Clean and slice the morels (I do mine crossways, so they form little rings). Heat a large saucepan over medium-high heat. Add the butter and melt until foamy. Add the morels in an even layer. When they are fully brown on one side, about 3 minutes, add the salt, stir and continue browning. When the morels begin to turn golden all over, add the minced shallot. Continue cooking, stirring occasionally, until the shallot softens and starts to turn translucent. Deglaze the pan with the Madeira (or some other tasty liquid) and continue cooking until it’s mostly evaporated. Reduce the heat to medium. Add the cream (more cream for saucing fresh pastas, and a bit less for serving with meats and fish). Stir and reduce until the sauce coats the back of a spoon. Season to taste with fresh thyme, ground pepper and more salt if necessary.

Note: Fresh morels should be cooked at least 8 to 10 minutes. These fungi species naturally contain hydrazine compounds (similar to those in jet fuel) that can make you very sick if consumed raw. These compounds evaporate during the cooking process—so as tempting as it might be, don’t inhale the vapors—and always use your stove’s vent hood.

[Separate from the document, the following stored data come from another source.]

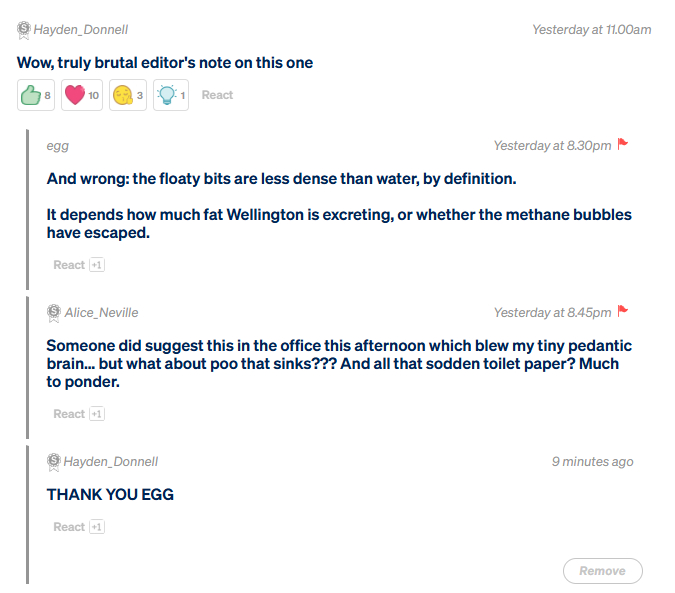Image resolution: width=675 pixels, height=593 pixels.
Task: Add +1 to egg's comment
Action: (x=97, y=265)
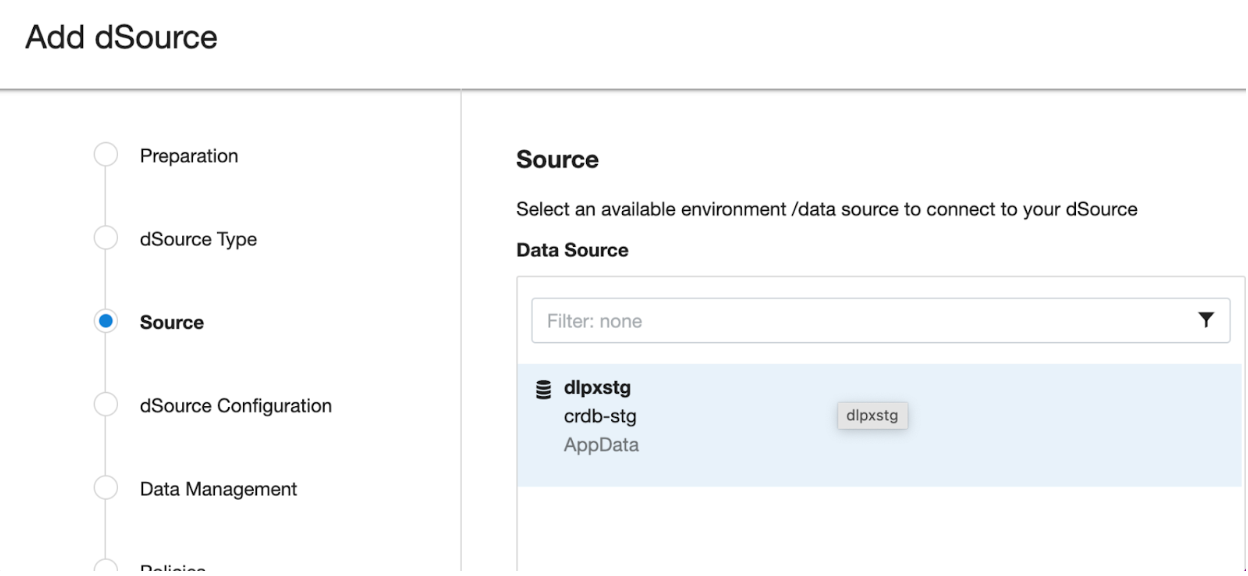Click the database stack icon beside dlpxstg
The height and width of the screenshot is (576, 1248).
544,389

Seeing a mushroom growing outdoors during an Austin summer seems unfathomable, but they do grow here. Central Texas is one of the only places I know that can actually have two morel flushes per year: spring and fall. The common morel species in our area appears under ashe junipers—which is maybe the only positive association for this arboreal blight to landscapes and sinuses. Besides tree species, the variables that I associate with morel fruitings are sustained rainfall over several days or weeks, soil temperature of approximately 50 degrees and limestone-rich soil composition. There are other factors, theories and superstitions about when and where to find morels, but these simple clues can get you started thinking like a mushroom. Other edible fungi like chanterelles, oyster mushrooms and chicken of the woods mushrooms also grow in our parts. The cooler, wetter Texas winters can really bring out the fungi while Northern states are dormant for the season.

Don’t eat any wild food that hasn’t been identified with 100 percent certainty by someone with experience. Poisonous look-alikes, environmental contamination or even insufficient cooking can make you sick. If in doubt, throw it out!